(Pixel coordinate grounding data)

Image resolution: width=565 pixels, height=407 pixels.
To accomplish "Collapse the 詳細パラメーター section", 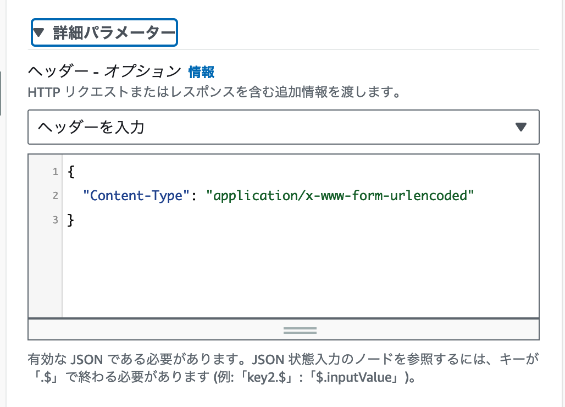I will coord(104,32).
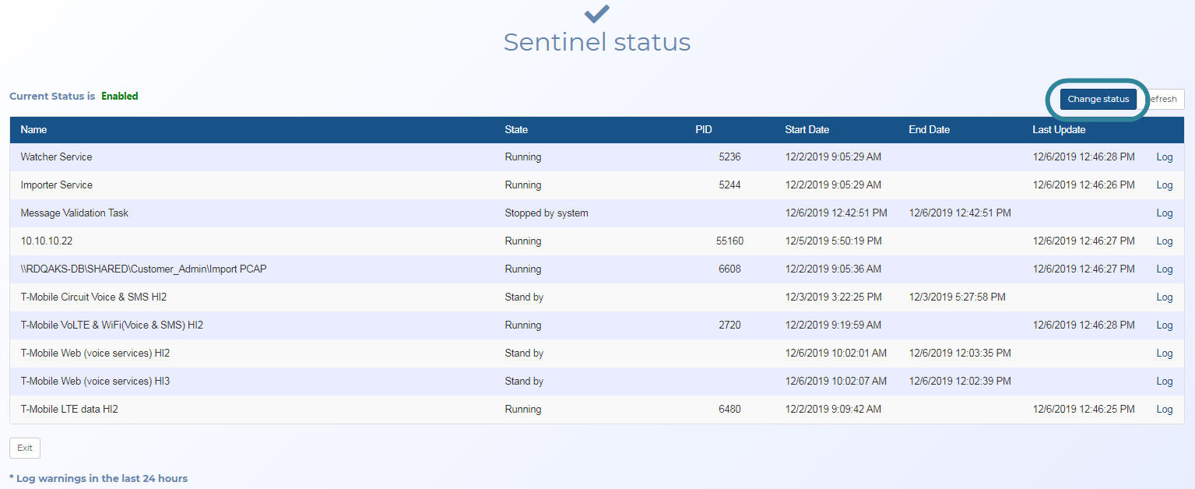
Task: Click the Name column header
Action: pyautogui.click(x=33, y=130)
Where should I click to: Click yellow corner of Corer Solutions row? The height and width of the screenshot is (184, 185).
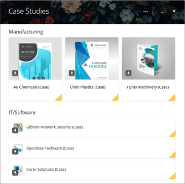click(x=173, y=176)
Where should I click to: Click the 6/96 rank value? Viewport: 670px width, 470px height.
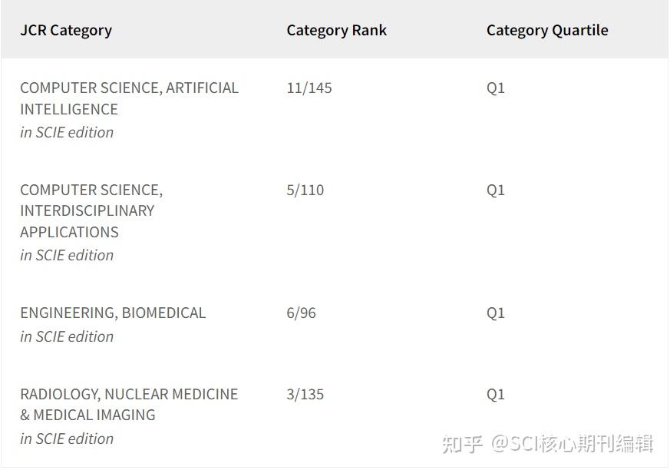[x=301, y=313]
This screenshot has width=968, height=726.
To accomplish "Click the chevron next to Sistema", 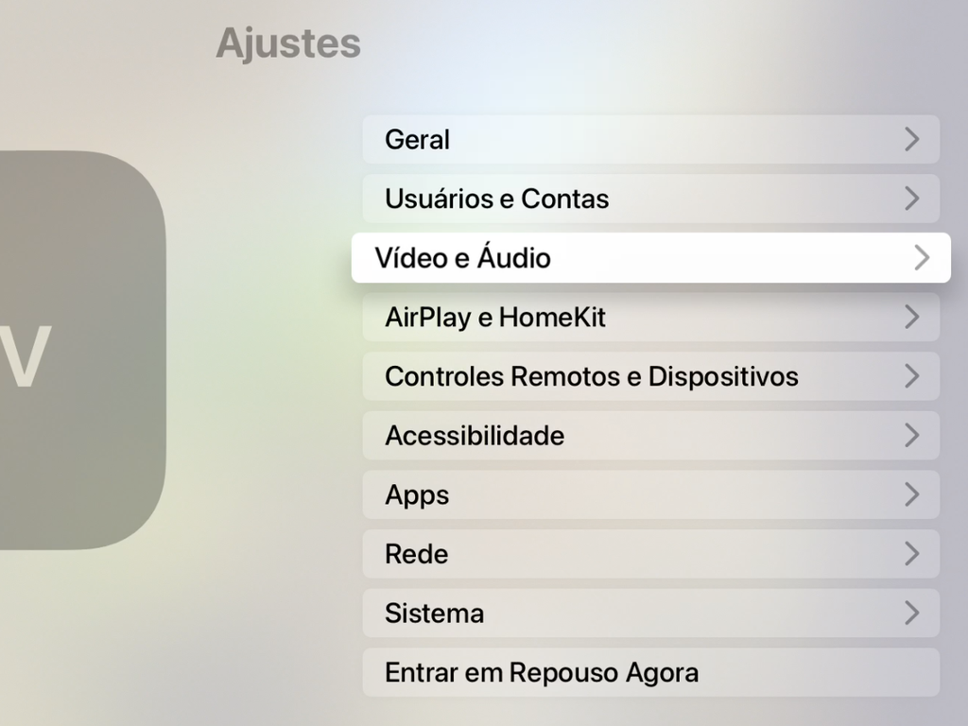I will click(x=912, y=614).
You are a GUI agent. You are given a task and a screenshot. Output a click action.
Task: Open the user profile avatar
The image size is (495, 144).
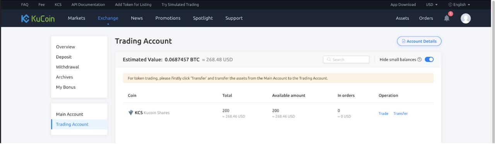point(466,18)
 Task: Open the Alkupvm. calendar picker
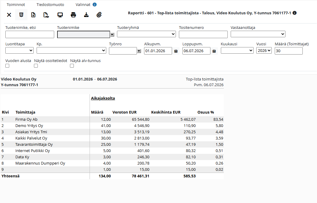click(176, 51)
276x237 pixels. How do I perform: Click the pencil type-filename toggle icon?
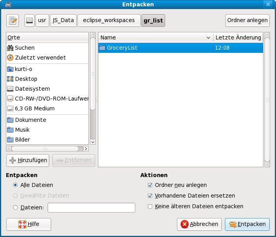point(13,20)
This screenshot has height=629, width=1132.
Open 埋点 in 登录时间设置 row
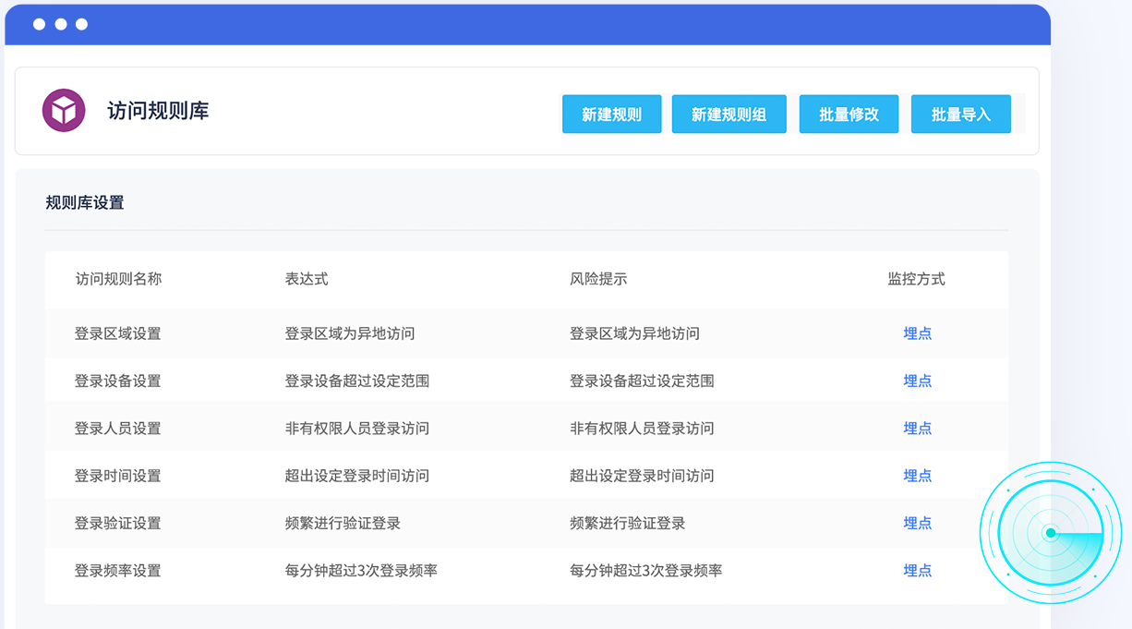(917, 476)
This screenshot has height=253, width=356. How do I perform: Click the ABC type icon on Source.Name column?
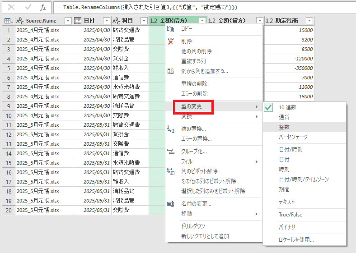click(20, 21)
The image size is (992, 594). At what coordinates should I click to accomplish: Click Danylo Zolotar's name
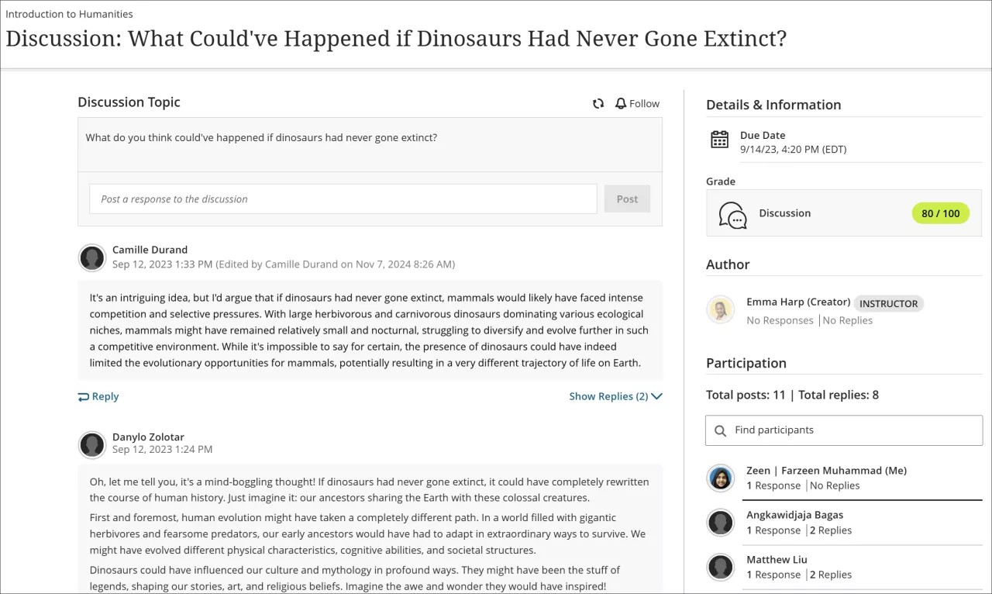click(x=148, y=437)
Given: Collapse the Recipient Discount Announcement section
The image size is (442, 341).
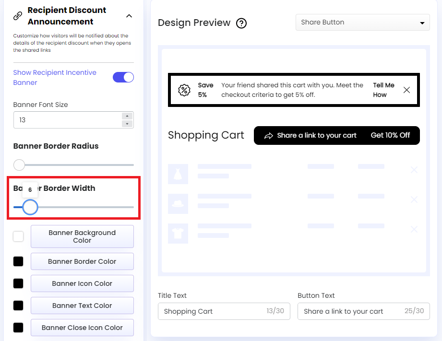Looking at the screenshot, I should coord(129,16).
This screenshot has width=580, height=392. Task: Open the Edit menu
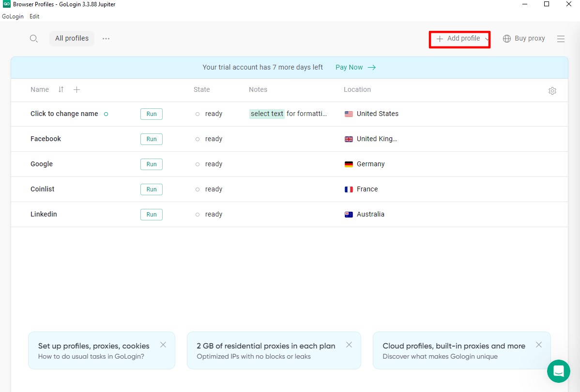(34, 16)
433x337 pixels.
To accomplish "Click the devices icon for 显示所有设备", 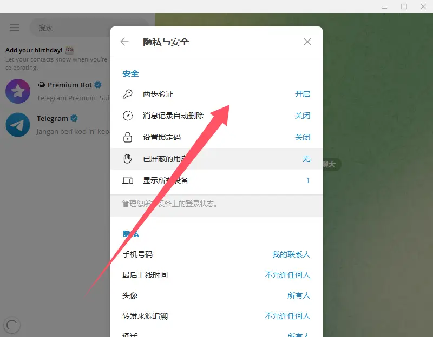I will coord(128,180).
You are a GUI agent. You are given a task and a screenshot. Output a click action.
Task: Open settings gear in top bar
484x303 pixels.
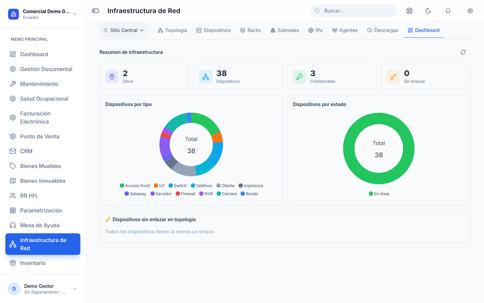coord(470,11)
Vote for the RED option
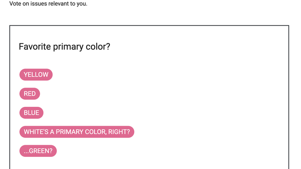The height and width of the screenshot is (169, 301). (x=30, y=94)
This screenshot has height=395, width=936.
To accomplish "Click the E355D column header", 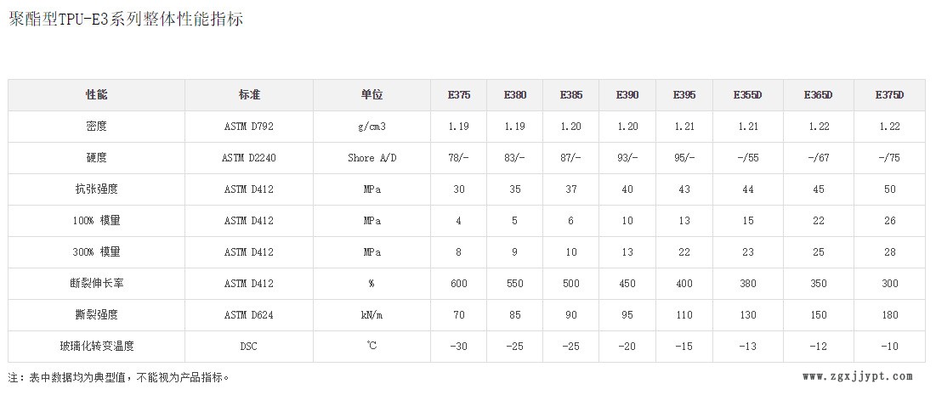I will [x=747, y=94].
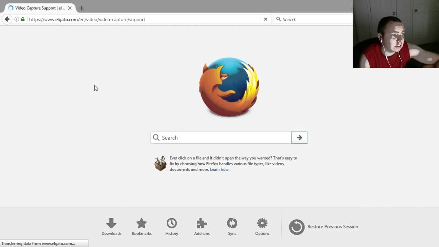Click the central page Search field
439x247 pixels.
[x=221, y=138]
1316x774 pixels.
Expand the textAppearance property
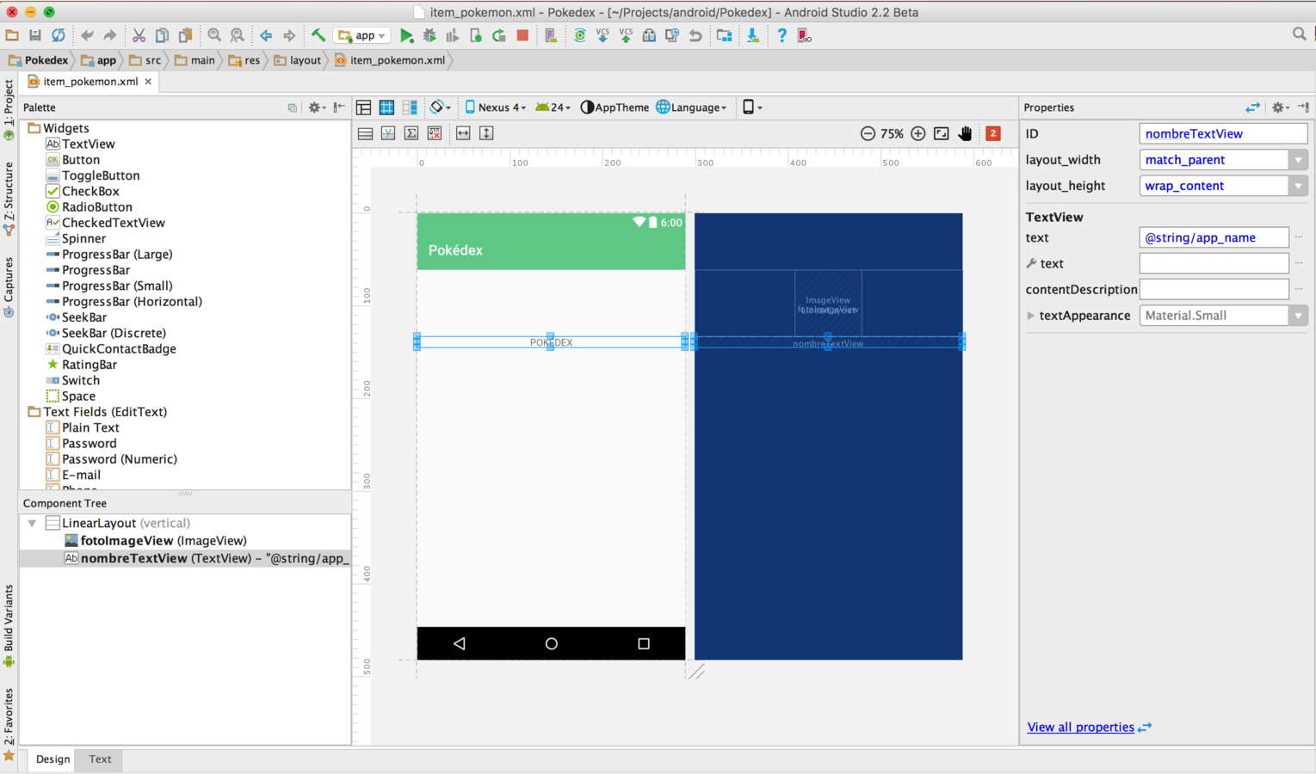tap(1030, 316)
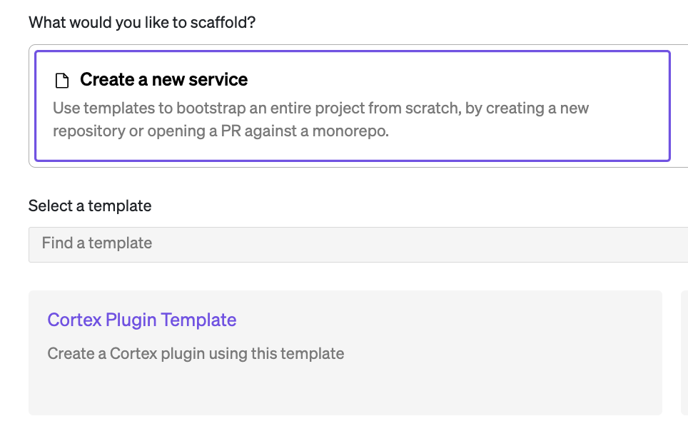Click the word 'Template' in the Cortex Plugin title
The height and width of the screenshot is (431, 688).
coord(198,320)
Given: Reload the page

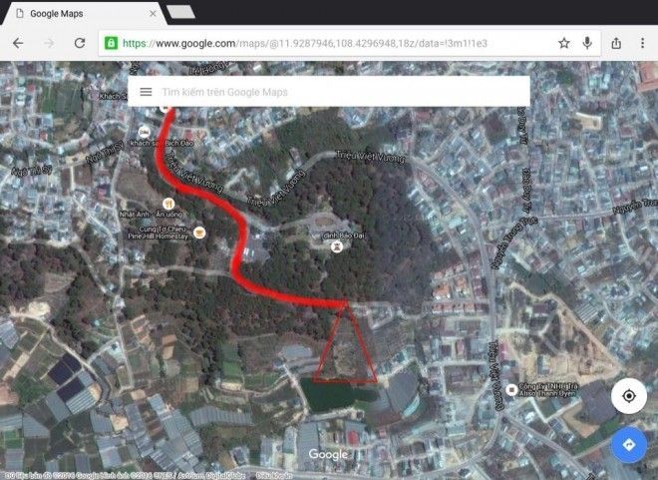Looking at the screenshot, I should click(x=80, y=44).
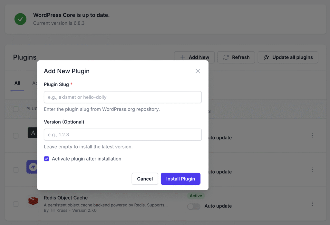Uncheck Activate plugin after installation
Viewport: 330px width, 225px height.
[x=47, y=159]
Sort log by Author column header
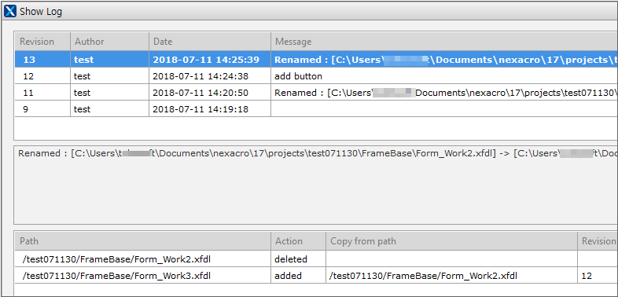 109,42
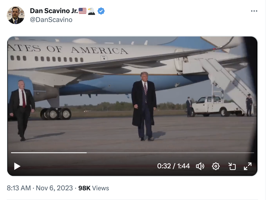
Task: Open video settings gear
Action: pyautogui.click(x=216, y=166)
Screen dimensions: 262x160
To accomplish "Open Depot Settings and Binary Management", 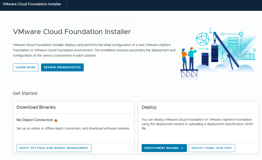I will (x=54, y=148).
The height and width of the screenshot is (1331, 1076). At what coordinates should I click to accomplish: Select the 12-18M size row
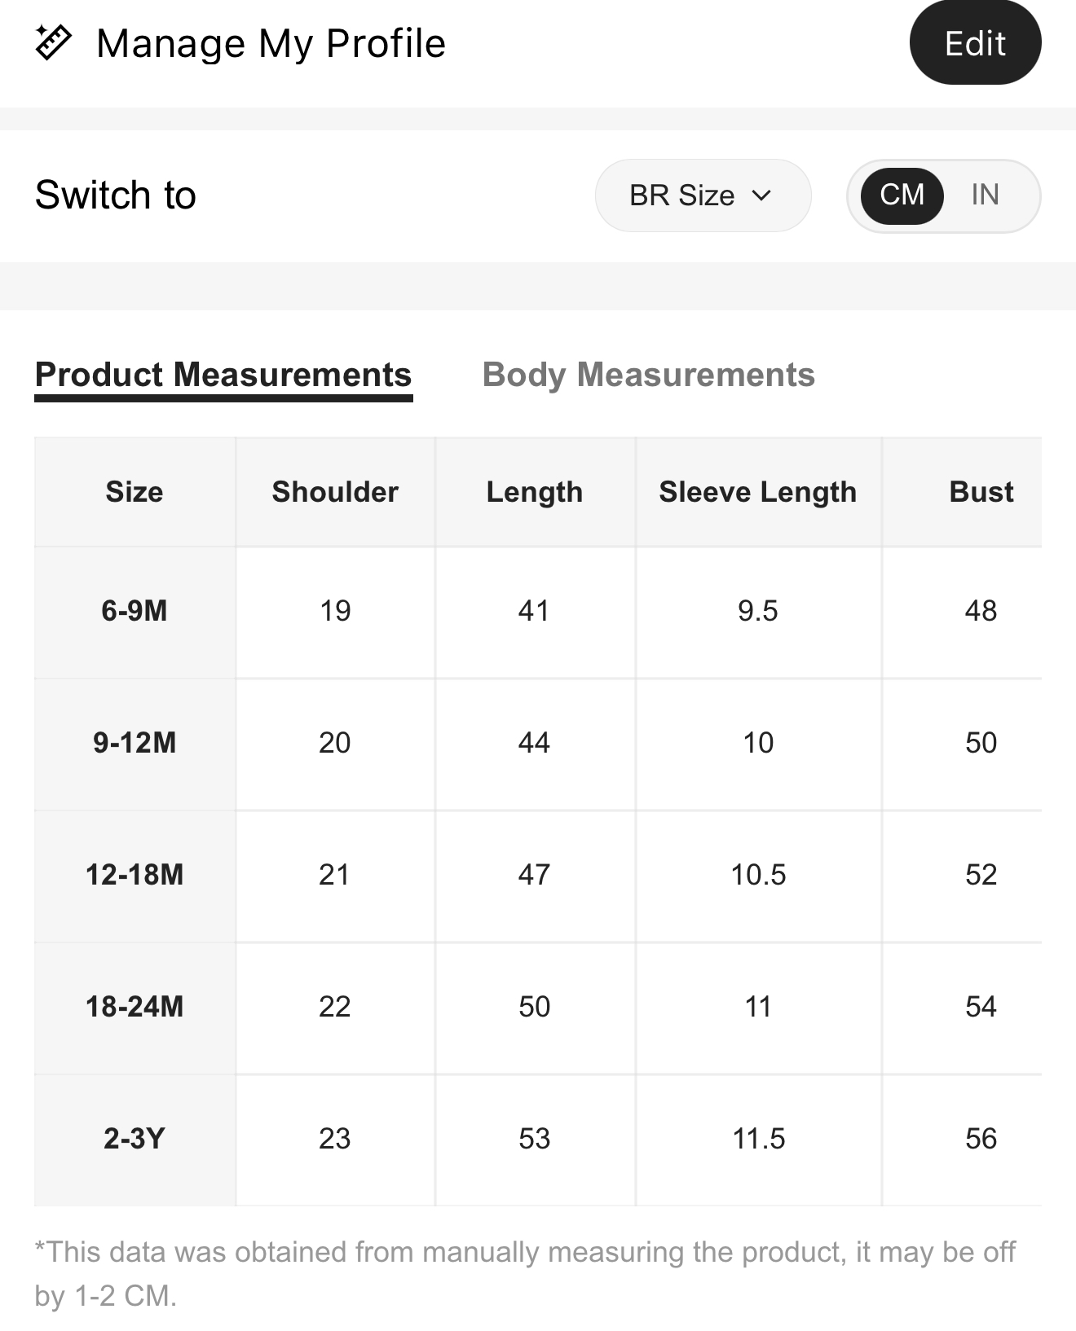click(538, 876)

▶ **Description of the task**:
Among the entries above, locate the line with "Task: Open settings gear in top bar" and the line with "This screenshot has height=395, width=936.". Give those two lines and all lines between them again, exactly, leaving out the pictures.

▶ **Expected output**:
Task: Open settings gear in top bar
484x303 pixels.
coord(470,11)
Vote for the RED option
The height and width of the screenshot is (169, 301). (x=30, y=94)
This screenshot has height=395, width=936.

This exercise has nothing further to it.